Firstly, it has to be said that it’s true that party animals prefer to rent tourist apartments. In these spaces, they can party non-stop, without the bummer of hotel security putting a damper on their Beastie Boys-ordained “right” to this activity. So it is true that much of the tourist unruliness that Barceloneta residents are complaining about emanates from this type of accommodation. However, there’s an important distinction to be made between two kinds of tourist apartments: ones that are lived in by private individuals who occasionally rent them to tourists (via sites like airbnb), and full-time tourist apartments managed by specialized rental agencies with large portfolios of these kinds of dwellings. It’s easy to tell the difference: one is a lived space, with plants, books, tchotchkes and other personal items belonging to the “normal” occupants; while the other is not. The profits are very high indeed: renting apartments to tourists can be up to nine times as profitable as renting to locals.
Now, which kind of apartment owner is more likely to rent out their property to a herd of party animals? Someone who only occasionally rents their flat to tourists would be completely out of their mind to do so. It would ruin the relations they have with their neighbors, not to mention the cost of clean-up and repairs after their home is trashed. Airbnb uses a system whereby guests and hosts alike are evaluated by each other. The evaluations are like references, allowing owner-occupiers and tourists alike to build up a reputable resumé. The agencies that rent out tourist apartments full-time don’t ask for references, only damage deposits.

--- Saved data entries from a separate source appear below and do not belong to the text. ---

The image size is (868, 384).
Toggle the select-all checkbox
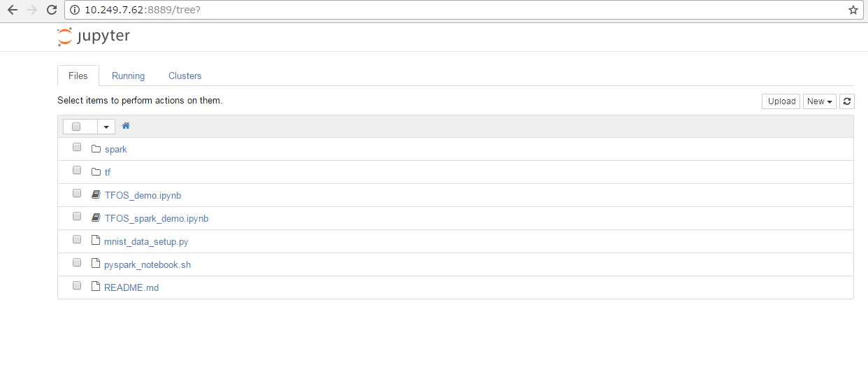click(76, 127)

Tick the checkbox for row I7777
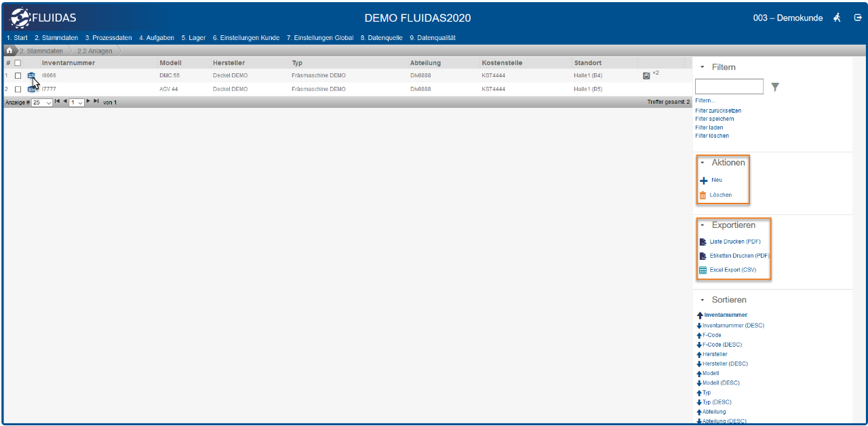click(18, 89)
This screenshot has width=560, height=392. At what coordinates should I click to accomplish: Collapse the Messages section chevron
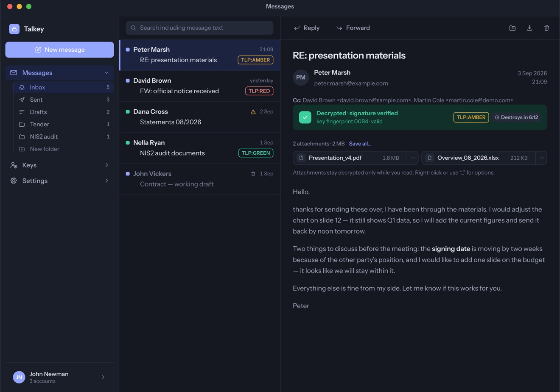[106, 73]

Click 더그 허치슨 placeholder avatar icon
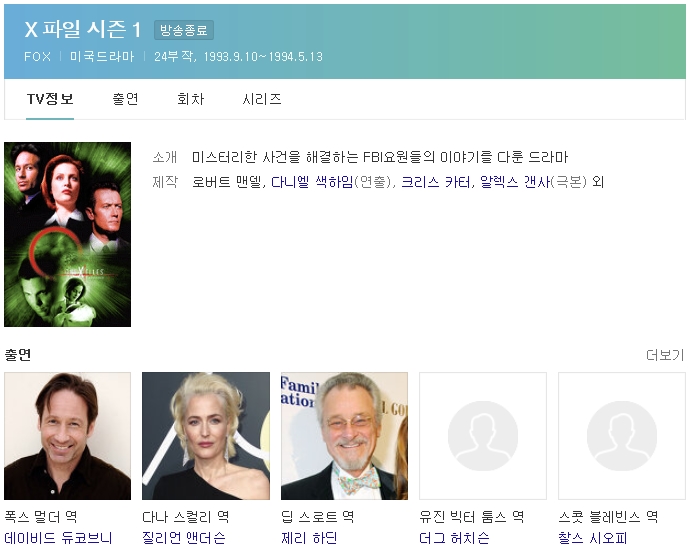483,436
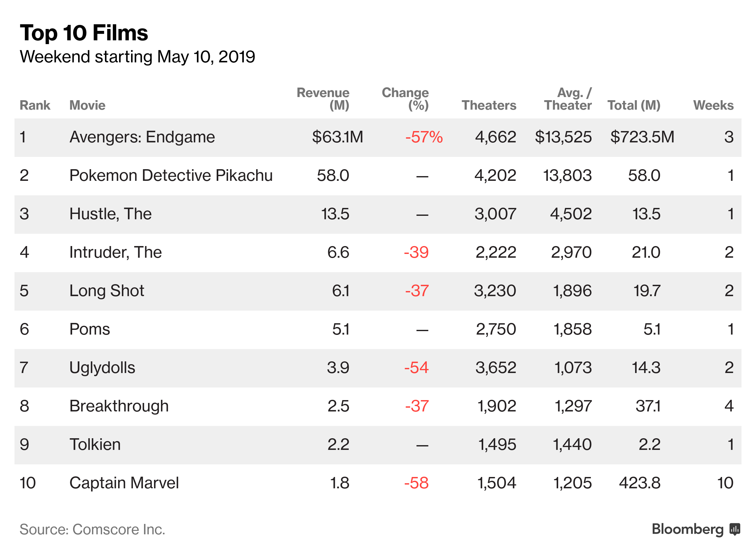The width and height of the screenshot is (756, 557).
Task: Select the Pokemon Detective Pikachu row title
Action: click(171, 175)
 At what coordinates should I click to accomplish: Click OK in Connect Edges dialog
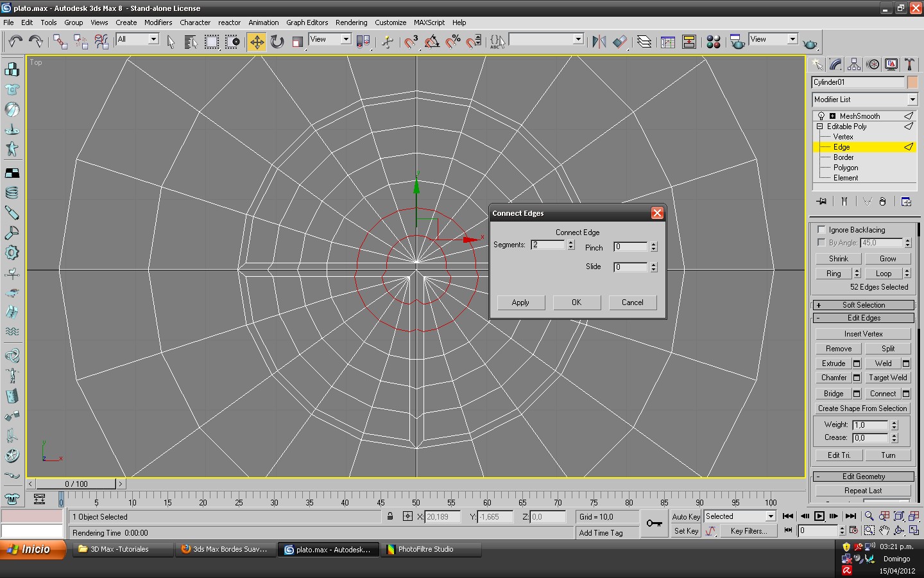(576, 302)
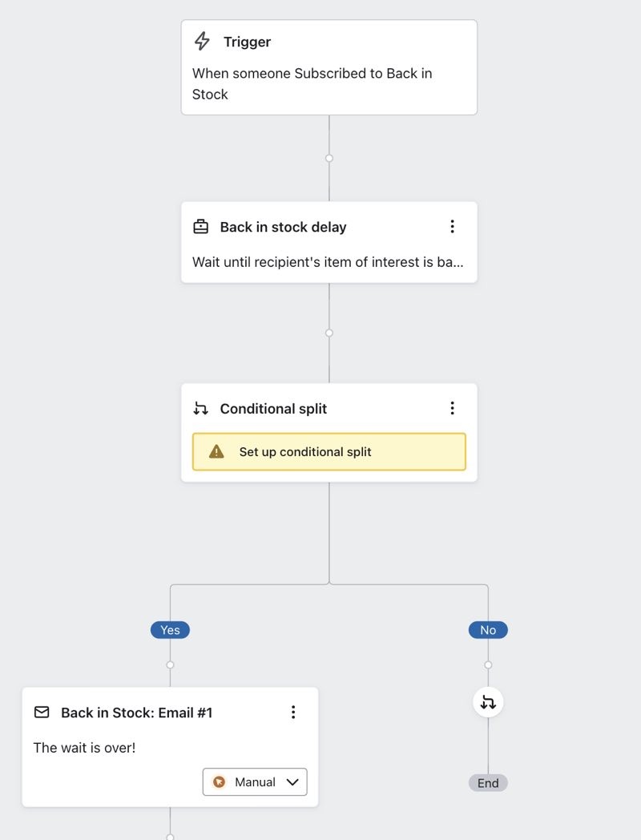This screenshot has height=840, width=641.
Task: Click the yellow warning triangle icon
Action: 216,452

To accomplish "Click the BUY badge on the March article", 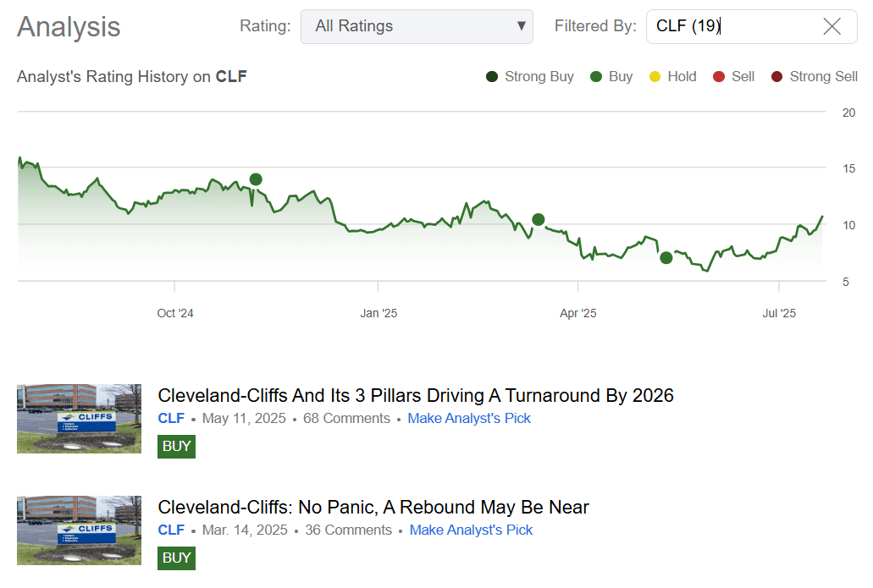I will (176, 558).
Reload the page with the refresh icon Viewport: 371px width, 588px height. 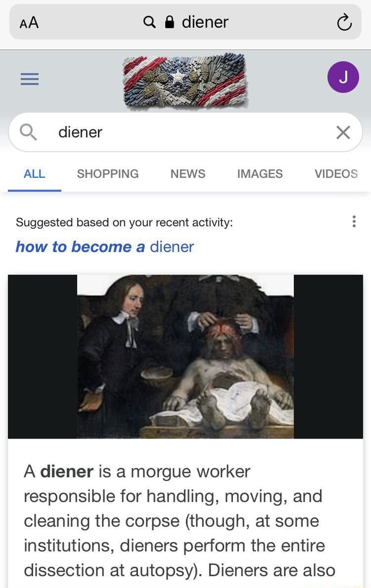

Yet, Barcelona City Council, in all its wisdom, sees collaborative consumption platforms such as airbnb as the problem, not the tourist apartment rental agencies (the worst of which rent flats out to hoodlums precisely in order to pressure long-time neighbors out of their homes; that way they can get their paws on these lucrative properties). The City requires tourist apartments to be licensed, and limits the number of licenses issued. Agencies do their best to make sure they snap up the few licenses that are issued (and we all know how that’s done, nudge nudge, wink wink). City Council even wants tourist apartments to be consolidated within entire buildings, favoring large-scale real-estate operators, not to mention land speculation, and making it impossible for any individual to occasionally rent out their private home to tourists, at least legally. Airbnb was moreover fined by the local authorities some months ago for 30 thousand euro. In any case, we can see that the law intended to regulate the tourist apartment sector is ultimately exacerbating the very problem it was presumably intended to solve.
There’s an expression in Spanish, “Hecha la ley, hecha la trampa,” for which an English equivalent does not exist, as far as I know. The closest English expression is probably “Every law has its loophole.” One has to wonder if the “loophole” and the “spirit” of the law aren’t the same thing in this case.